**Data:**

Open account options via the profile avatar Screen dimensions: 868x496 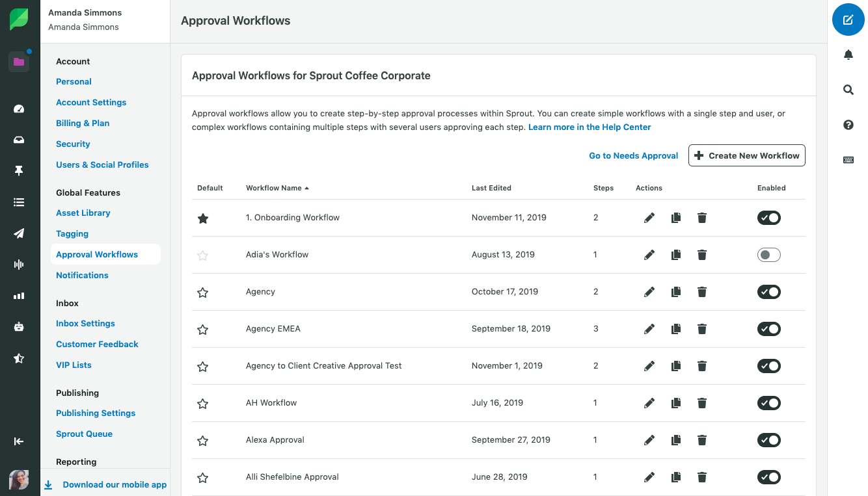[x=19, y=480]
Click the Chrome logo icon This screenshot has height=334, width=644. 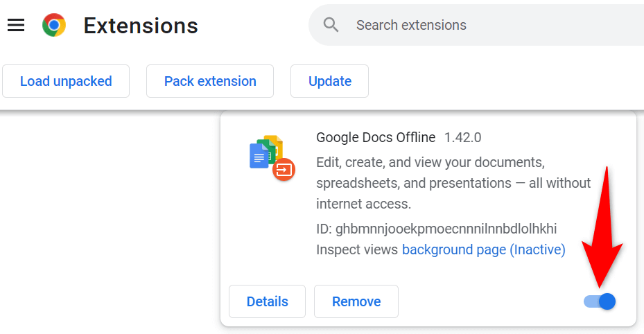(54, 26)
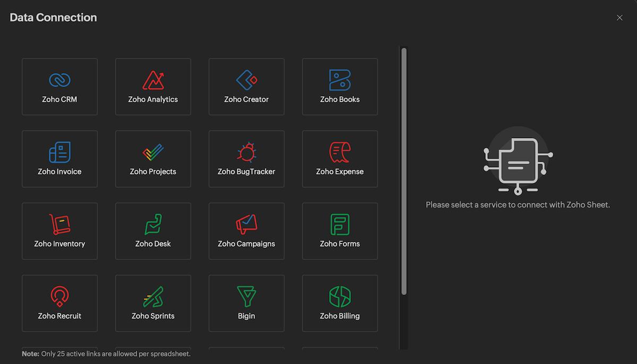Open the Zoho BugTracker connection
Screen dimensions: 637x364
tap(246, 159)
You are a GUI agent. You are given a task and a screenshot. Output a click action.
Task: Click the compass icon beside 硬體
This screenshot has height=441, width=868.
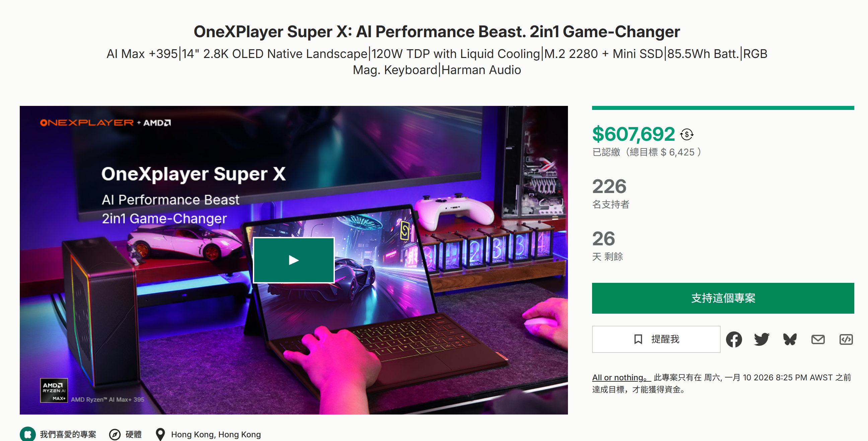tap(114, 434)
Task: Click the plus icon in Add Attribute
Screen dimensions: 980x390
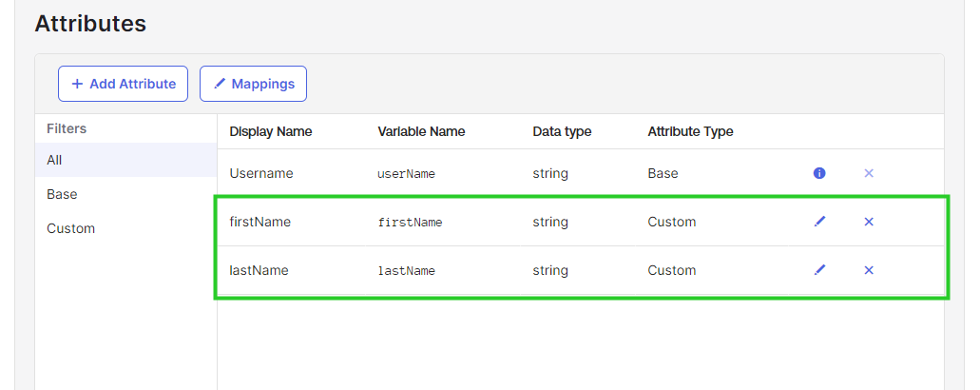Action: [x=77, y=84]
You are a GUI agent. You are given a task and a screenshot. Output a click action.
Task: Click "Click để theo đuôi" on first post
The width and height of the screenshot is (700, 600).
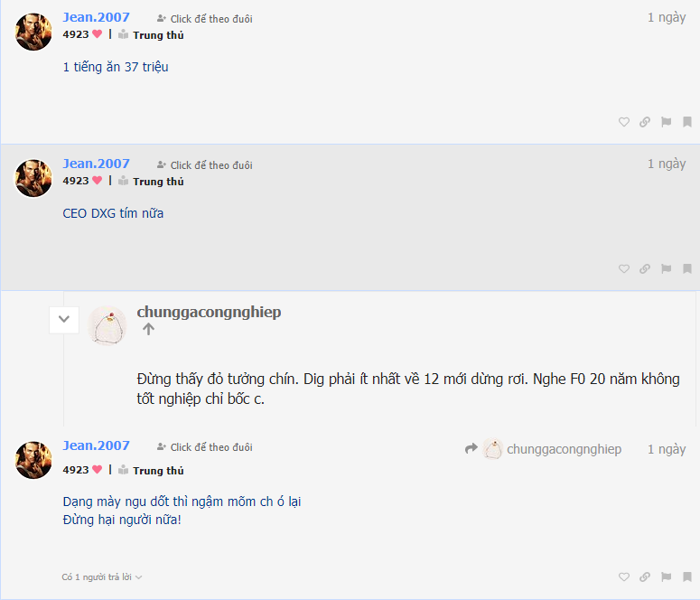pyautogui.click(x=205, y=19)
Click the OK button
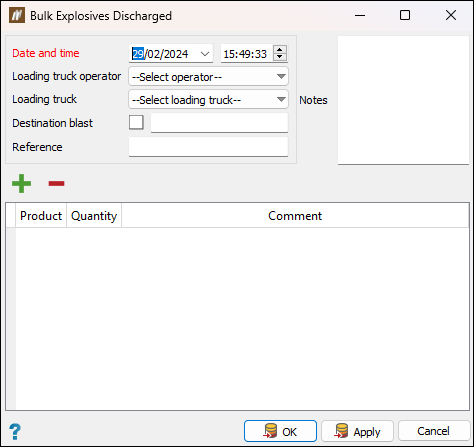This screenshot has height=447, width=476. point(280,431)
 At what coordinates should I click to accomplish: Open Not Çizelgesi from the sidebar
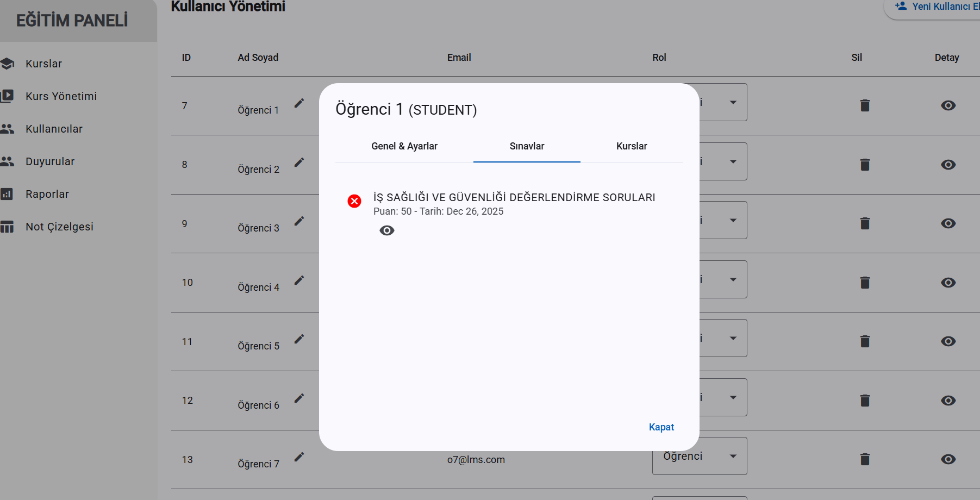[59, 227]
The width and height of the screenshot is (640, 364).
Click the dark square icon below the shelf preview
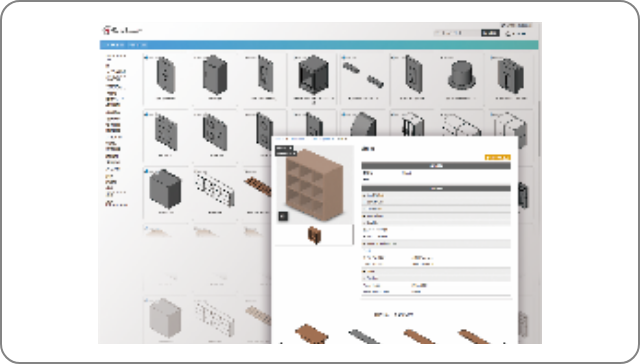pos(283,216)
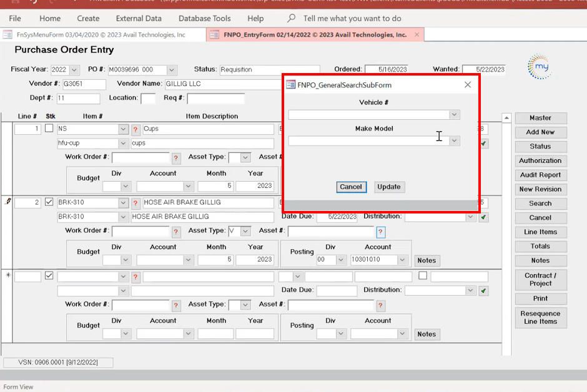Expand the Fiscal Year dropdown
This screenshot has width=587, height=392.
(x=74, y=70)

**What needs to be done:** Within the material above, only the stretch from the line holding "Click the OK button" through the line holding "The width and height of the screenshot is (640, 364)." is to be restated exactly. Pictures are dropped.

**Response box:**
Click the OK button
This screenshot has height=447, width=476. point(280,431)
 At what coordinates should I click to accomplish: Open Not Çizelgesi from the sidebar
[59, 227]
The width and height of the screenshot is (640, 364).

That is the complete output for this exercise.